Energy estimate for a friedrich system with relaxation and periodic boundary conditions

Question

I'm considering the following system of pdes $$ \partial_t u + \sum\limits_{i=1}^3 \mathcal{A}_i\partial_{i} u = -\mathcal{R} u. $$ Where the matrices $\mathcal{A}_i$ are symmetrics, $u$ is valued in $\mathbb{R}^p$, on $\Omega = \left[0,1\right]^3$ with periodic boundary conditions. The matrix $\mathcal{R}$ is diagonal with positive coefficient.
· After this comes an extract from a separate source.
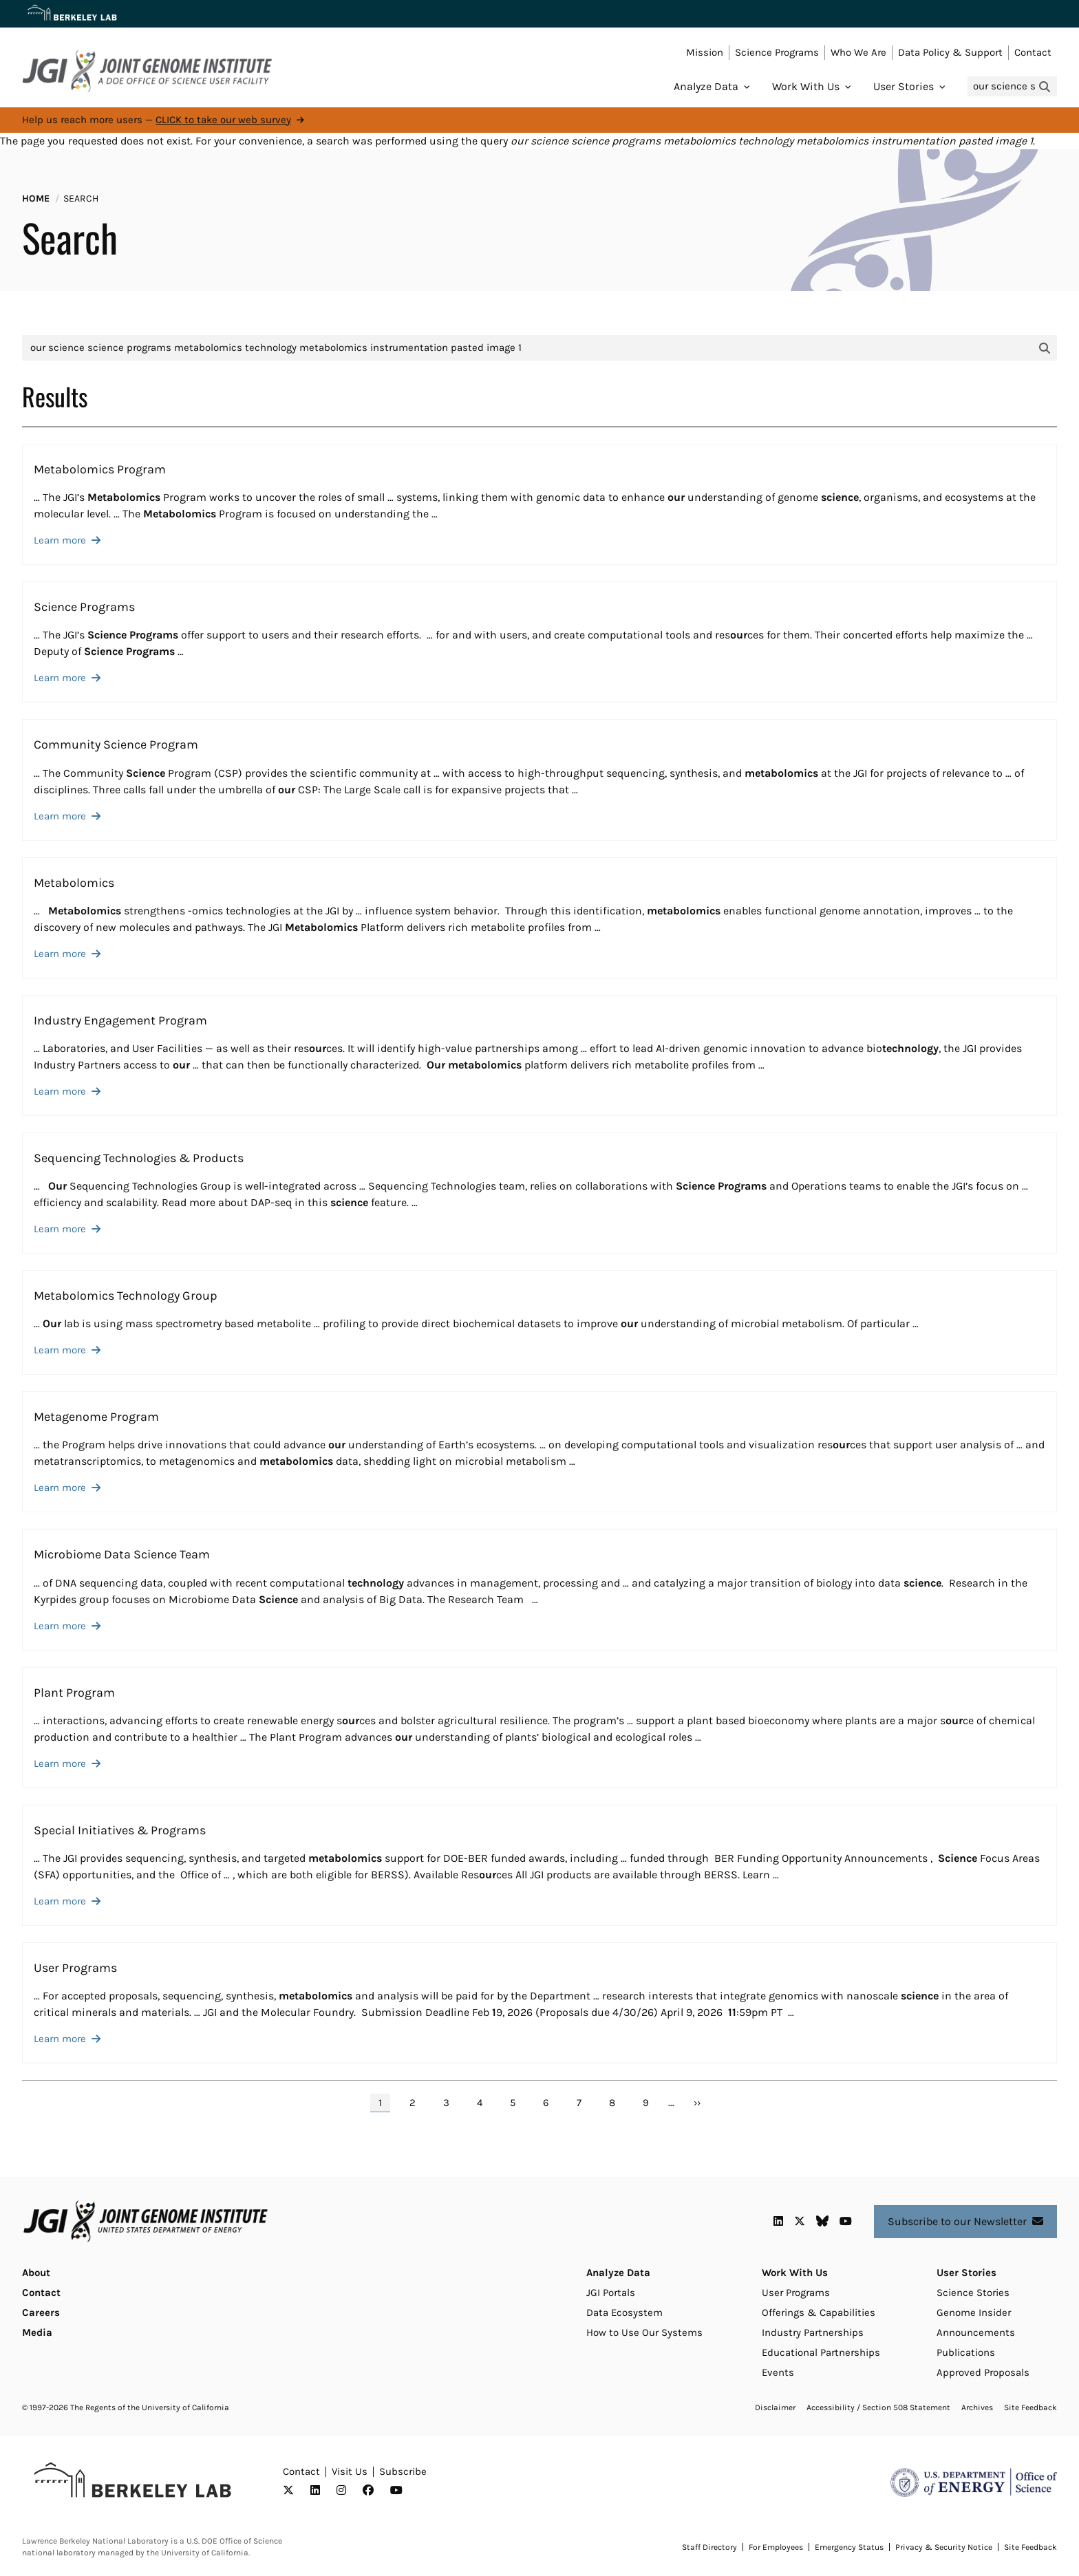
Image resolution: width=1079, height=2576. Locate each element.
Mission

And i would like to show that the energy norm of $u$ is decreasing $$\partial_t \| u \| _{L^2(\Omega)^p} \leq 0.$$ Here is what i've done so far : I took the scalar product with $u$ in $\mathbb{R}^p$ and i integrated over $\Omega$, $$ \frac{d}{dt} \frac{1}{2} \int_{\Omega} \vert u(t,x) \vert ^2 dx +\sum\limits_{i=1}^3\int_{\Omega} \left(\mathcal{A}_i \partial_i u(t,x),u(t,x) \right) dx = - \int_{\Omega} \left(\mathcal{R}u(t,x),u(t,x) \right) dx $$ And i know that i have to use the periodic boundary condition to show that $\int_{\Omega} \left(\mathcal{A}_i \partial_i u(t,x),u(t,x) \right) dx = 0$ but i'm stucked, i only managed to show that $$ \int_{\Omega} \left(\mathcal{A}_i \partial_i u(t,x),u(t,x) \right) dx = - \int_{\Omega} \left(\mathcal{A}_iu(t,x),\partial_i u(t,x) \right) dx $$ which isn't that helpful. Any help would be greatly appreciated.

Answer 1

What you've derived is helpful. Since $\mathcal{A}_i$ is symmetric you have that $$ \int_\Omega (\mathcal{A}_i u, \partial_i u) = \int_\Omega ( u, \mathcal{A}_i\partial_i u) = \int_\Omega ( \mathcal{A}_i\partial_i u, u) $$ and so you've derived an equality of the form $X = -X$, which implies that $X=0$. Now you can conclude.